Wenn der Wahlkampf die Wintermode erreicht. Momentwahl...

Die Grossräte Marianne Schenk-Anderegg (BDP), Hansueli Grädel und Ernst Tanner (beide EDU) posieren mit Guggisberg-Schnegg-Mützen.

Die Grossräte Marianne Schenk-Anderegg (BDP), Hansueli Grädel und Ernst Tanner (beide EDU) posieren mit Guggisberg-Schnegg-Mützen.

(Bild: zvg)

Sandra Rutschi

Es muss ein neues Skigebiet sein. «Guggisberg-Schnegg» steht auf den Mützen, die in letzter Zeit immer häufiger auf Selfies in der virtuellen Welt zu sehen sind. Diese Wintersportregion muss an Bedeutung gewonnen haben. Die «Schnegg» ist wohl eine besonders schneesichere Egg in der Gantrischgemeinde Guggisberg. Und vielleicht herrscht dort ja «Pulver gut».

Doch bei Guggisberg-Schnegg gehts keinesfalls um schneebedeckte Landschaften. Sondern um die Regierungsratskandidaten der SVP, Lars Guggisberg und Pierre Alain Schnegg. Tausend Mützen liess ihre Partei im jurassischen Les Reussilles anfertigen – für etwa 5 Franken pro Stück. Nun zieren sie die Köpfe von SVP-Fans, die im Internet die Werbetrommel für die beiden Kandidaten rühren. Bald wärmen sie auch die Ohren von Parteimitgliedern bei Verteilaktionen im kalten Winterwind.
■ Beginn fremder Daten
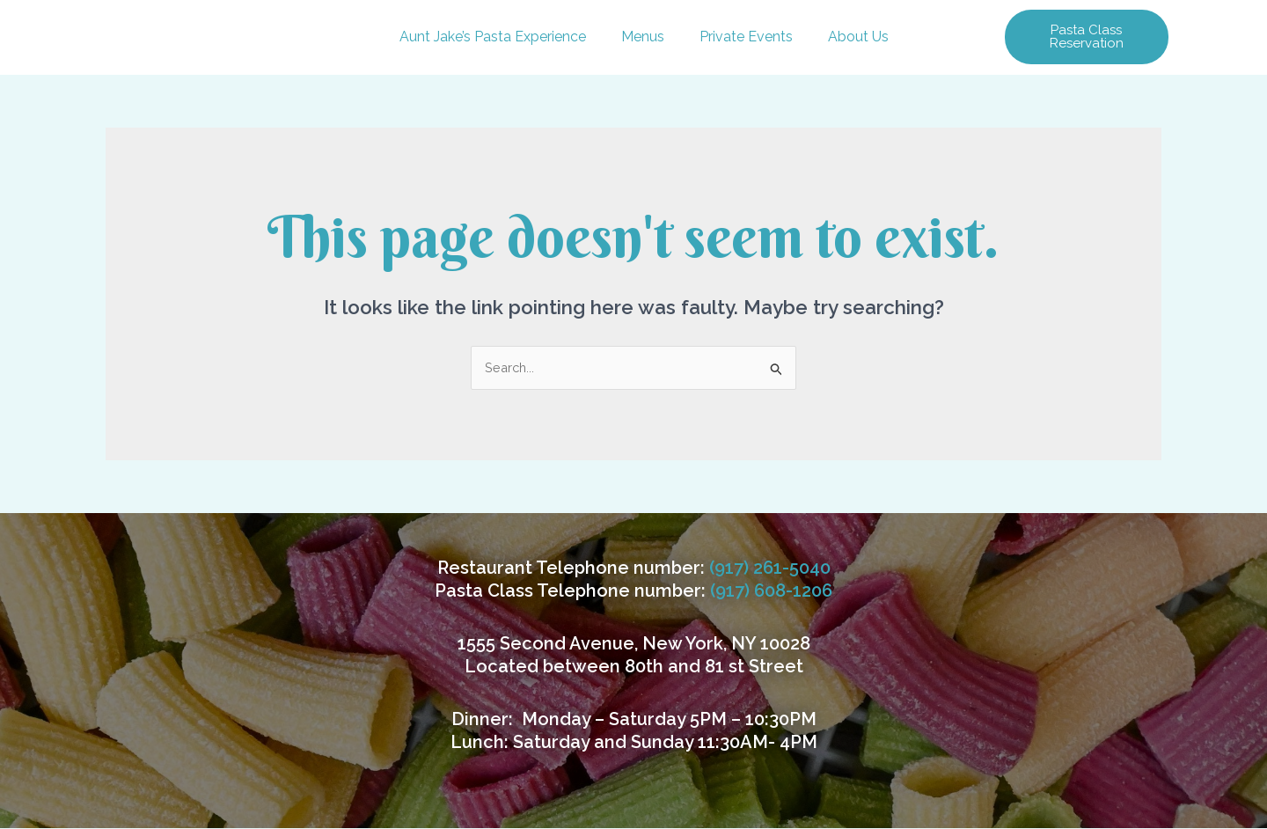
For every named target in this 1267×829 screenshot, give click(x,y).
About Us (858, 36)
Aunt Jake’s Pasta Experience (492, 36)
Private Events (746, 36)
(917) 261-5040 (770, 568)
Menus (642, 36)
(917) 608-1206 (771, 591)
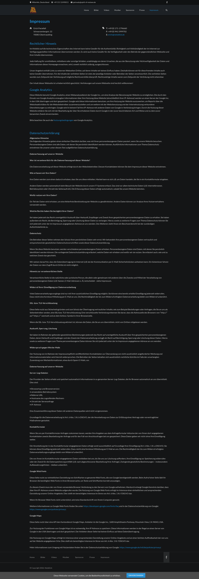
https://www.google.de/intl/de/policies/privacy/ (140, 547)
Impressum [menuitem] (105, 557)
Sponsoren (130, 10)
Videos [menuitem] (54, 557)
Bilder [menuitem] (42, 557)
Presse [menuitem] (92, 557)
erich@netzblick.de (116, 34)
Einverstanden (136, 575)
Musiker (117, 10)
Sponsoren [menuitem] (79, 557)
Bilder (96, 10)
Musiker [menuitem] (66, 557)
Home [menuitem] (32, 557)
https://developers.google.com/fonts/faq (101, 506)
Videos (106, 10)
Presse (142, 10)
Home (86, 10)
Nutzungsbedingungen (63, 120)
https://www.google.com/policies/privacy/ (48, 509)
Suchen (166, 10)
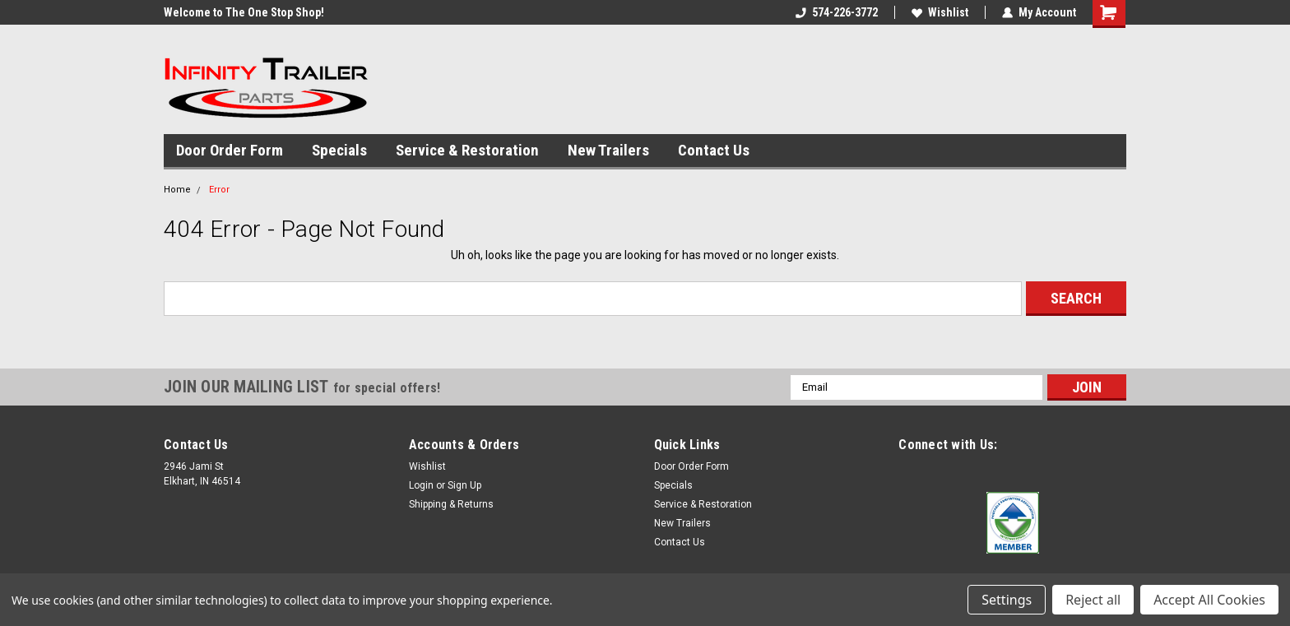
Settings (1006, 600)
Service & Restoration (467, 150)
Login (421, 485)
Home (177, 189)
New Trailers (608, 150)
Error (219, 189)
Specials (339, 150)
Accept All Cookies (1209, 600)
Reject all (1093, 600)
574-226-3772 (837, 12)
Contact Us (713, 150)
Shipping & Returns (451, 504)
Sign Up (464, 485)
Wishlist (940, 12)
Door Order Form (229, 150)
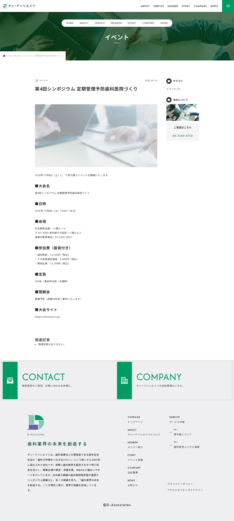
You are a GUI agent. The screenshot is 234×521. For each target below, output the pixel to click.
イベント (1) (173, 89)
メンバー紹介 (135, 444)
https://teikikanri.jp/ (47, 316)
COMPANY (200, 6)
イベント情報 (135, 457)
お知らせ (133, 482)
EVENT (186, 6)
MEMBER (173, 6)
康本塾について (183, 431)
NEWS (214, 6)
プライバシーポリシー (180, 484)
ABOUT (145, 6)
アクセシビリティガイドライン (185, 490)
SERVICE (159, 6)
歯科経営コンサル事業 (187, 444)
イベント (41, 80)
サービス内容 (177, 419)
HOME (70, 23)
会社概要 (134, 470)
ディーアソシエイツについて (144, 432)
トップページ (135, 419)
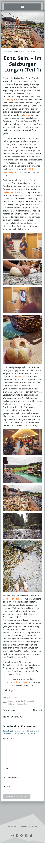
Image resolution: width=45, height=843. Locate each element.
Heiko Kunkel (10, 51)
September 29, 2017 (27, 51)
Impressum (11, 826)
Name (6, 768)
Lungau (26, 115)
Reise (18, 701)
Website (6, 786)
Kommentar (9, 738)
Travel (15, 698)
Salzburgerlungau (15, 704)
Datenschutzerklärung (29, 826)
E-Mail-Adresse (10, 777)
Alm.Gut (21, 376)
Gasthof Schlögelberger (13, 598)
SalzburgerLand (27, 701)
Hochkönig (8, 99)
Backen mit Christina (12, 192)
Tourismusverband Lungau (16, 682)
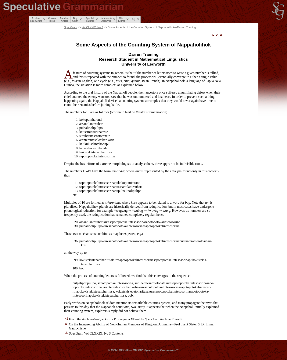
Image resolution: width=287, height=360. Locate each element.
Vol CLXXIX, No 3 (92, 27)
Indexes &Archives (108, 19)
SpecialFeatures (91, 19)
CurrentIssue (52, 19)
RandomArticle (64, 19)
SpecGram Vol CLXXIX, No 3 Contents (96, 333)
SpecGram (70, 27)
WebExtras (123, 19)
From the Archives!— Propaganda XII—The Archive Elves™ (126, 319)
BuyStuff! (77, 19)
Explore (37, 19)
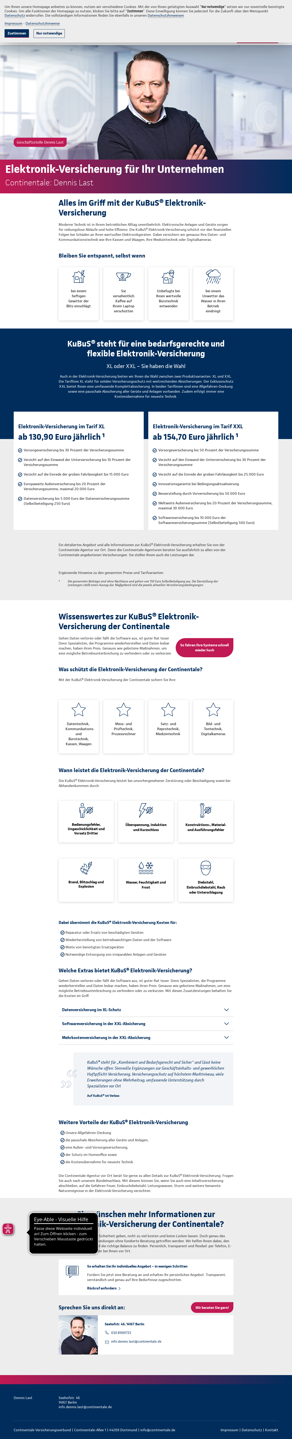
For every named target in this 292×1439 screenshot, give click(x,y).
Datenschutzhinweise (43, 23)
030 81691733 (121, 1333)
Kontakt (271, 1430)
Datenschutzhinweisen (166, 15)
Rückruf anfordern (102, 1288)
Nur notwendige (49, 33)
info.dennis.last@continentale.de (136, 1341)
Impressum (13, 23)
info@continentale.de (157, 1430)
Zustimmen (17, 33)
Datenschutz (15, 15)
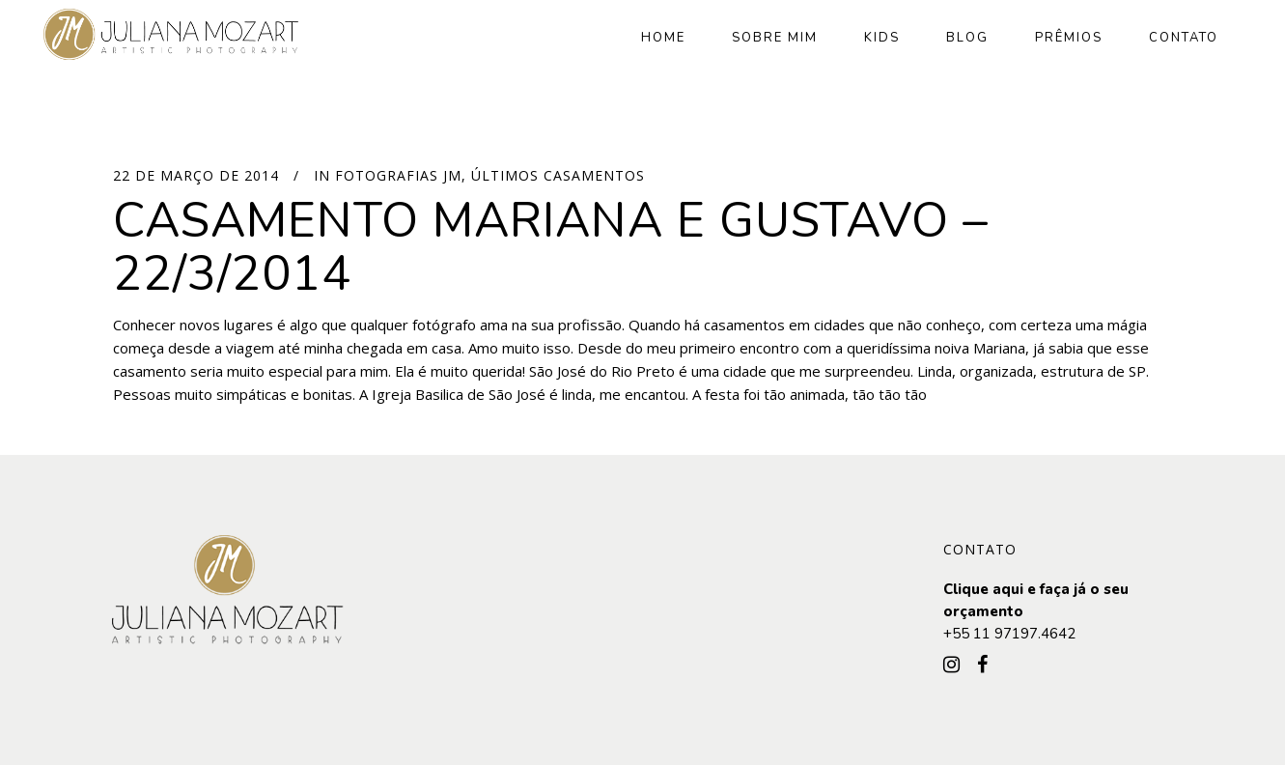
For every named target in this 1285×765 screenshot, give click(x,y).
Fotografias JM (398, 175)
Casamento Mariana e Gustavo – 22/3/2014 (551, 247)
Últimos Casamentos (558, 175)
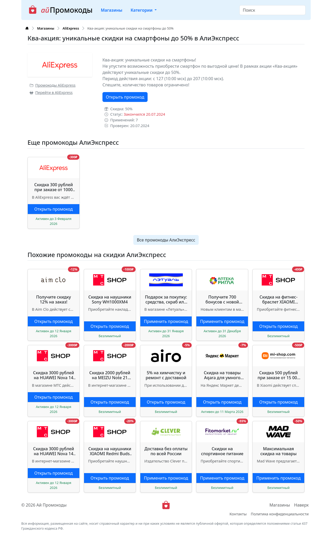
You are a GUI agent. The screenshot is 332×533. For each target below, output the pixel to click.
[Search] (272, 10)
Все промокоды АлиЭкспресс (166, 240)
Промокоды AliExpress (52, 85)
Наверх (301, 505)
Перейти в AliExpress (51, 92)
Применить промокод (166, 321)
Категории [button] (142, 10)
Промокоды (61, 10)
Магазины (111, 10)
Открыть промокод (125, 97)
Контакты (238, 513)
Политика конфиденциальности (280, 513)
Die SP wird nun wohl vor Neid erblassen ob des Budgets, das der SVP für diesen Werbegag zur Verfügung steht. Denn für ihre gravierten Äpfel – fünfhundert Stück– investierten die Genossen nur gerade 997 Franken. Ihr Parteisekretär David Stampfli versteht aber durchaus, dass die SVP sich die Mützen geleistet hat: «Es ist sicher gut, wenn sich die beiden Kandidaten warm anziehen.»